E meno male che definiscono Pippo Inzaghi un difensivista! La verità è che le prime tendenze del mercato giallorosso farebbero intuire tutt'altro. La società ha riscattato Roberto Insigne (rilevandone, per ora, il vecchio contratto in scadenza 2021, come ha fatto per Montipò) che dà un connotato netto alla vocazione offensiva della squadra in cui gioca. “Robertinho” può fare indifferentemente il trequartista, l'esterno o la seconda punta, dunque un jolly d'attacco, preceduto da numeri niente affatto banali: 8 gol in campionato, 2 in Coppa Italia (con la perla della punizione di San Siro), 11 assist.
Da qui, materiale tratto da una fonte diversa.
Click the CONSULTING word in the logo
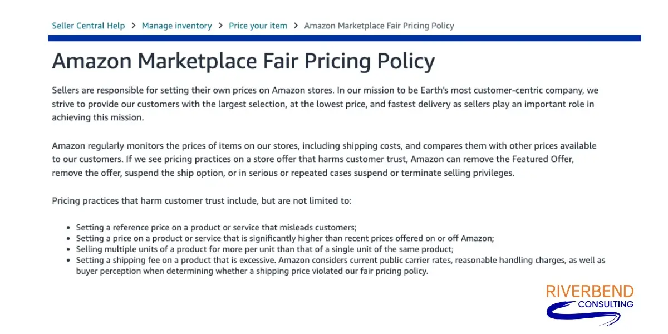 pyautogui.click(x=606, y=304)
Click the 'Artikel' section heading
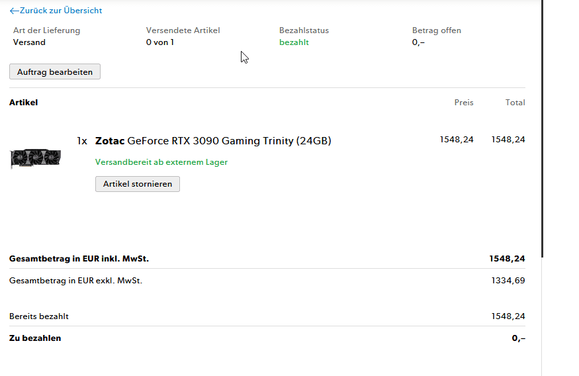579x376 pixels. pyautogui.click(x=24, y=103)
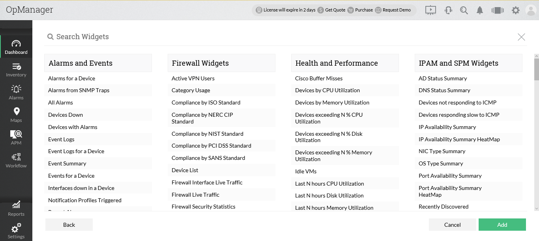Click the top bar search magnifier
This screenshot has width=539, height=241.
[x=464, y=10]
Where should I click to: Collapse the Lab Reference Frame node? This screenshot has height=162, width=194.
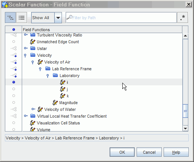(x=40, y=69)

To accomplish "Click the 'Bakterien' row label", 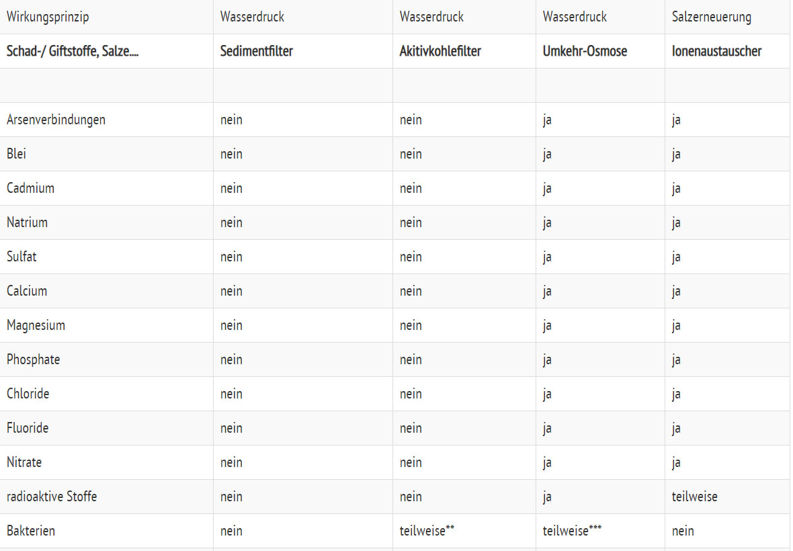I will (x=31, y=531).
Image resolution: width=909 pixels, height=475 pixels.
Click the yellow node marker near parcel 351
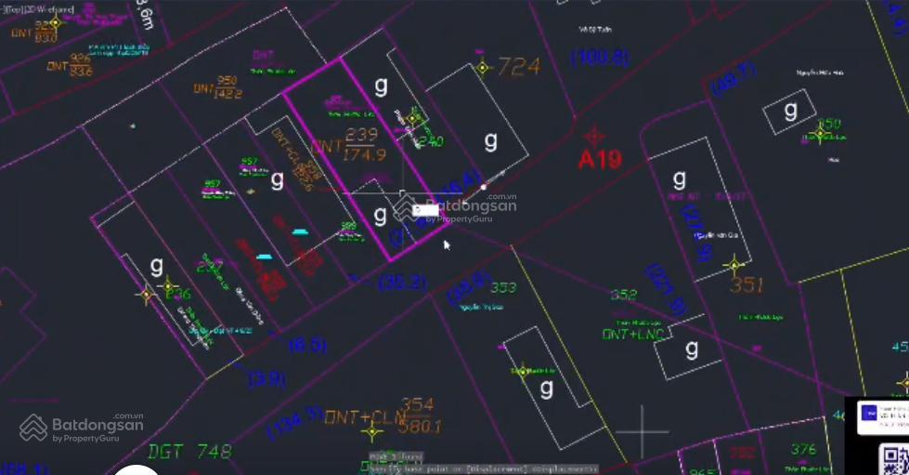734,266
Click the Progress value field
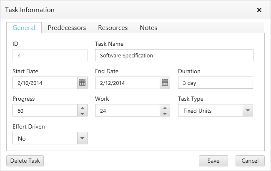This screenshot has width=271, height=171. (45, 111)
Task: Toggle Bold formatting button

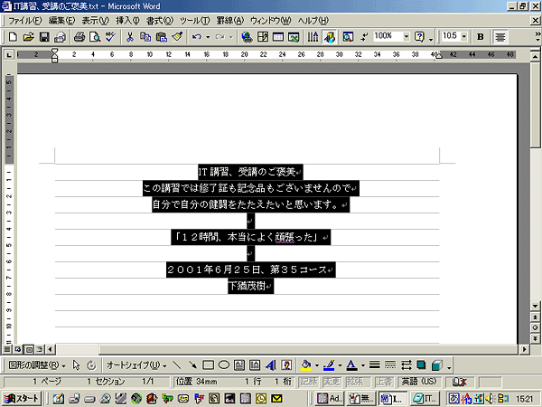Action: 480,37
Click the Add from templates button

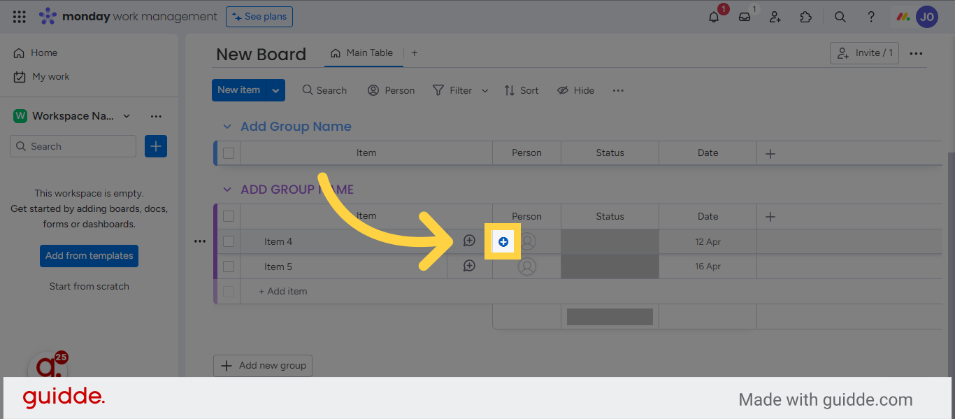(x=89, y=255)
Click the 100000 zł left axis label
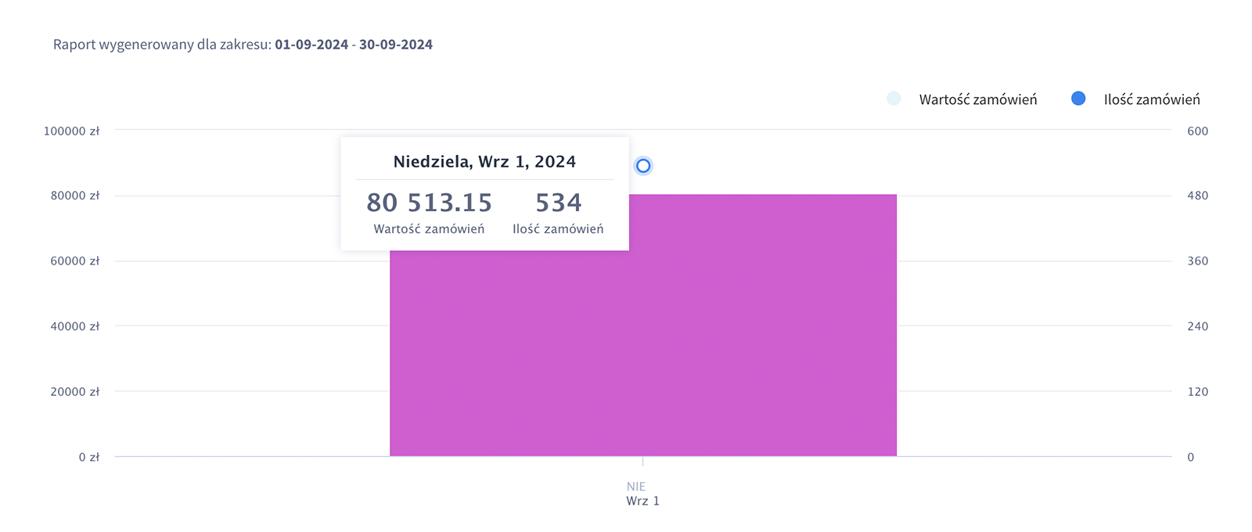The image size is (1252, 532). tap(71, 131)
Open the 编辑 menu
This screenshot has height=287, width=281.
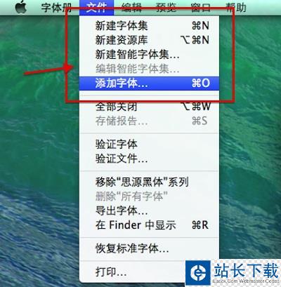point(131,8)
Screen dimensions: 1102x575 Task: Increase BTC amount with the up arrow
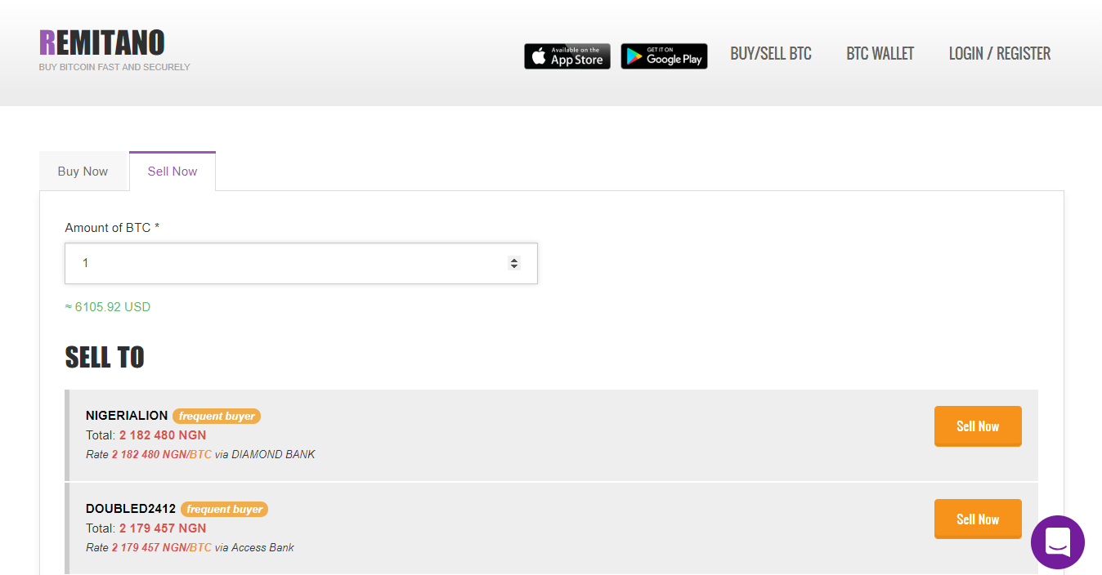[514, 260]
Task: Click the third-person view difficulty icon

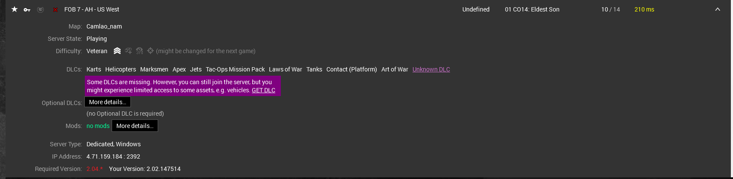Action: [139, 51]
L'impressione è che Inzaghi voglia utilizzarlo come supporto dietro le punte in quel suo 4-3-1-2 che ha fatto intendere di voler adottare. Ora “Superpippo” ha due trequartisti di grande sostanza, il primo, Insigne, con l'esperienza giusta per giocare un campionato di vertice, il secondo, Vokic, che dovrà solo confermare le qualità intraviste nelle poche apparizioni dello scorso campionato.
Insigne (un riscatto senza sorprese su sponda napoletana, visto che ne ha dato l'ufficialità la società giallorossa stessa) ritroverà nel Sannio Massimo Coda e Samuel Armenteros, con cui formare un reparto avanzato di grandi virtù. Ma potrebbero non essere i soli partner in attacco, visto che, come riporta il sito gialucadimarzio.com, il Benevento sarebbe interessato a portare alle falde della Dormiente anche Leonardo Mancuso, 19 reti nella passata stagione nelle file del Pescara, Mancuso, cartellino della Juventus, ha la fila davanti la porta di casa: Hellas, Parma, Bologna, Empoli. La Juventus, ovviamente, si sfrega le mani in vista del solito affare economico da condurre in porto: chi la spunterà è difficile dirlo, ma l'indiscrezione fa intendere che la società giallorossa ha intenzione di potenziare ulteriormente il reparto offensivo, dove troveranno posto due punte di ruolo, oltre al trequartista.
Il disegno stilato da Inzaghi e Foggia è abbastanza evidente: si parte dall'attacco per garantire i gol necessari per portare a casa il maggior numero di vittorie, tenendo ben presente che la difesa è coperta abbastanza dalla presenza di giocatori affidabili come Caldirola, Antei, Volta e Tuia. Dopo l'attacco il mirino si sposterà sul centrocampo, un settore sguarnito dalle partenze di Bandinelli, Crisetig, Buonaiuto (per il quale non è stato esercitato il riscatto), Ricci e che ha bisogno di essere rimpolpato con giocatori che corrispondano alla visione di gioco del nuovo allenatore.